A GROUP of young adults push cautiously through a rainforest. There is tension in their faces, even fear. Lush violins swell in the background. Tiny percussion notes add an element of discord as a young woman bends to examine a leaf. She jerks back as she sees something red. There is a sinister, falling cascade of notes. It’s blood….

No, this is not real life. Since when was real life ever scored to music? It’s a scene from Bishaash, a new Bangladeshi TV series due to be transmitted in October. It is, says Christian Vassie, a kind of cross between Buffy The Vampire Slayer, Scooby Doo and The X Files. And he should know. Because he’s been commissioned to write the music for it.

Christian is probably best known to readers of The Press as a maverick Liberal Democrat councillor. But long before he won the Wheldrake seat, he was a successful composer of music for film and TV, with a host of commissions for the likes of the BBC and Channel 4 under his belt.

For almost three years, while politics more or less took over his life, he did no commissions.

But now he’s back in his studio, composing away – and clearly loving every minute of it.

He’s barefoot when I catch up with him, alternately plucking away on the strings of a sitar-like instrument called a santoor, or tapping out a beat on a drum known as a tabla: two of the key percussion instruments he’s using for the score. Most of his music is composed digitally, he says. “But it is important to try to understand the instruments…”

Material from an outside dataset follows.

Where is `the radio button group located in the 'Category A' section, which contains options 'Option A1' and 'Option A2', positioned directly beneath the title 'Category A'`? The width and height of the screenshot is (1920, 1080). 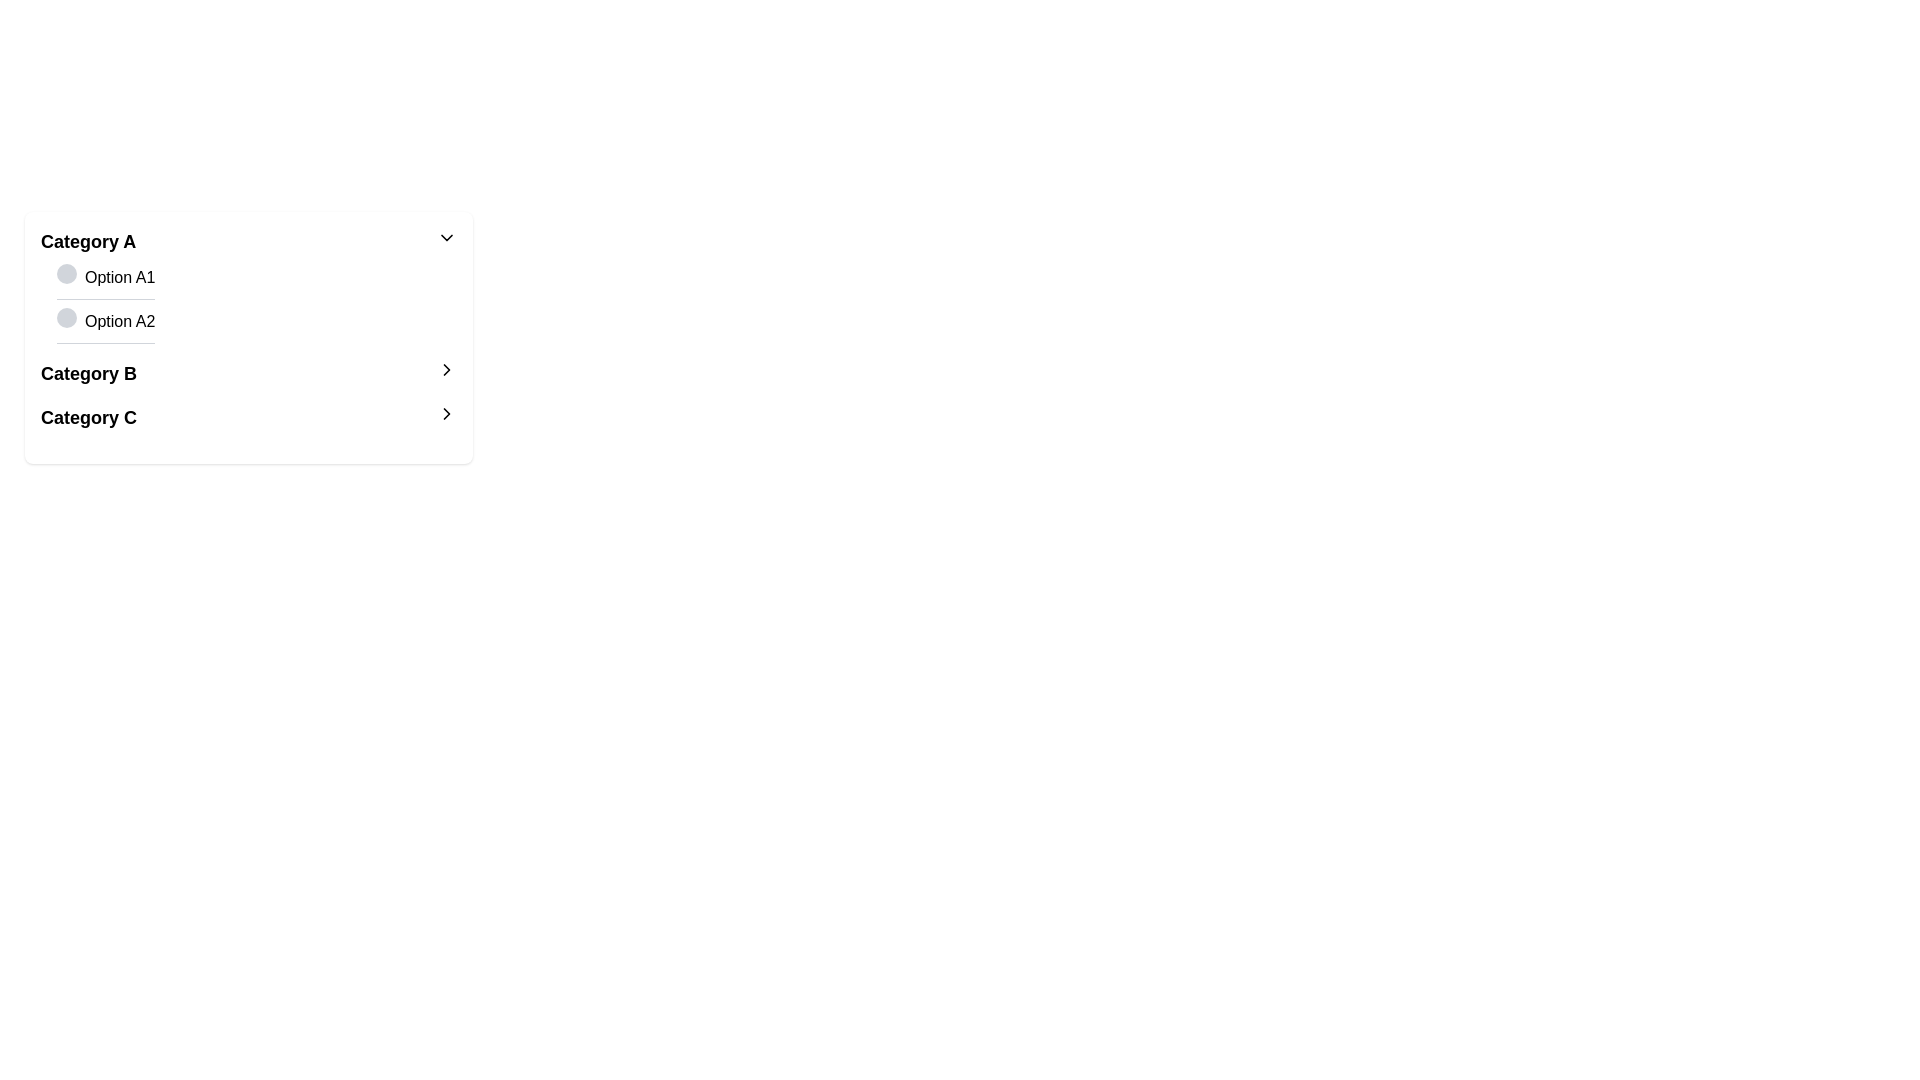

No, he admits, he’s never been to Bangladesh: and yes, for an English composer to write music that will sound authentic to a Bangladeshi audience is a challenge.

Much of the language of music – especially film music – is universal, he says. “James Bond and Indiana Jones have been shown around the world. and people around the world would recognise that a low bass clarinet sound is a threat, or that a high violin sound suggests that something may be about to happen.”

As a composer, it is his job, using that universal language of music, to capture the inner state of the characters’ minds, or to signal to the viewer that there is something that’s about to happen.

Books do that descriptively, he says. TV and films often rely on music to carry the emotional and dramatic context. “Very often the viewer isn’t even aware that they’re hearing anything,” he says. “They just know what a character is thinking or feeling, or why he’s opening the door, or why he shouldn’t open the door…”

When writing for a Bangladeshi audience, however, Christian admits he can only get so far by relying on the universal language of music. Because naturally the music of Bangladesh, like the music of any other part of the world, has its own unique characteristics.

He has spent a lot of time listening to music from the region: and he has studied the already-filmed footage of Bishaash minutely, to ensure he can put himself into the minds of the mainly young and attractive characters.

But still, occasionally, he gets things wrong – often to comic effect, as his Bangladeshi editor has pointed out on more than one occasion.

One traditional element of Bangladeshi music is the Raga – a form of chamber music played live on a range of instruments including the santoor and the tabla. The musical framing from Ragas is familiar to a Bangladeshi audience – so naturally he’s been borrowing sequences of notes and harmonies from Ragas to express certain feelings. He found one in particular which, to his western ears, had a deliciously sinister sound to it. The problem is, individual Ragas are all associated with particular times of the day. He had a call from his Bangladeshi editor. “He said ‘you can’t use that! That’s a morning Raga. It sounds too cheerful!’” Another piece of music Christian played on the santoor. “And the editor came back sand said it sounded very feminine!”

Listening to the music he has composed is fascinating. There is much that is familiar – the discordant notes for moments of danger, the violins to show something is about to happen, the throbbing notes for suspense. But the percussion, in particular, is strangely unexpected to a western ear.

Does it sound Bangladeshi? I’m not sure – and I’m not sure it is supposed to. It is, after all, a contemporary show, Christian points out. The makers of the show – which is co-produced by the BBC, which is how he got the job – emphasised they wanted the music to be distinct from that of Bollywood. “I was told fairly early on that they were not looking for something that sounded like Slumdog Millionaire!”

He himself is clearly pleased with the music.

“It looks great as a show,” he says. “Part of my job is to make it sound great. I think we’re doing that.”

There will be 24 episodes of Bishaash altogether, each lasting 25 minutes. The episodes come in pairs, with each pair making up a story. Usually, it’s along the lines of the characters having a strange or supernatural mystery of some kind to solve, Christian says.

Christian is writing the music for half the episodes, and another British composer is writing the rest.

It has been a massive learning curve, he admits – but having studied world music at university, he prides himself on his ability to try to get into the spirit of an entirely different tradition of music.

One of the things he loves about music, in fact, is the way different traditions influence and affect each-other.

“You talk about Marco Polo and the silk road. It wasn’t just silk and spices that travelled along that road – it was music and musical instruments too. The violin is thought to have originated in China, for example – there’s an instrument there called the erhu.”

The first episode of Bishaash will be aired in Bangladesh in October. So will we ever get to see it here?

That’s possible, Christian says. The makers of TV shows generally try to market them in other countries. “But I would imagine that if it is ever shown here, it would be on satellite TV.”